(Extracted data entries)

** Start **

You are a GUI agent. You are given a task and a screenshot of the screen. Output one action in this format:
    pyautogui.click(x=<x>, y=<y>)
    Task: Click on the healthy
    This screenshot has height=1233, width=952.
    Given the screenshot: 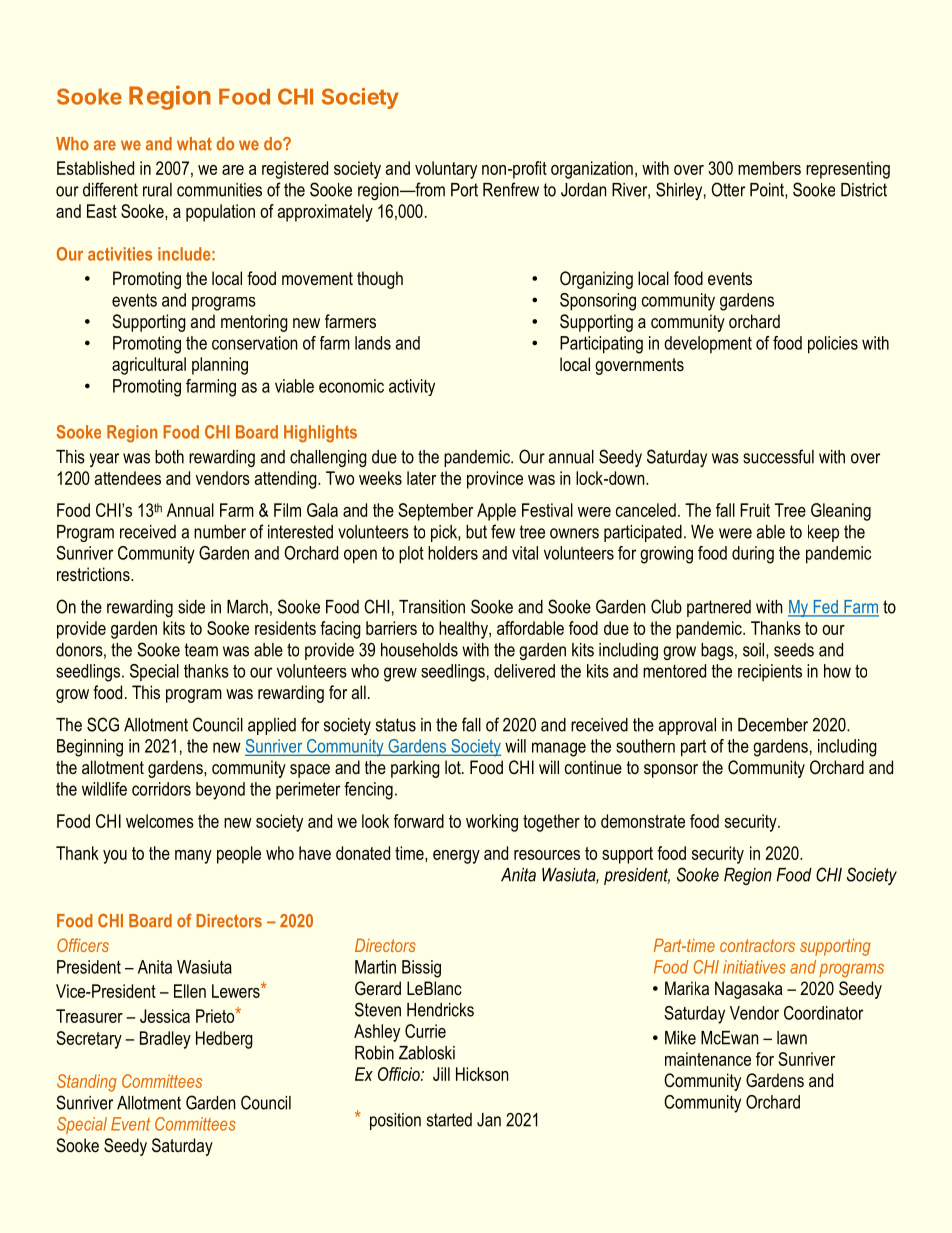 What is the action you would take?
    pyautogui.click(x=464, y=630)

** End **

Problem to work on ▸ Repeat everything from the first line of the items above down to the line containing "This screenshot has", including both of those lines.

Written response ▸
You are a GUI agent. You are given a task and a screenshot of the screen. Output one action in this format:
    pyautogui.click(x=<x>, y=<y>)
    Task: Click on the healthy
    This screenshot has height=1233, width=952.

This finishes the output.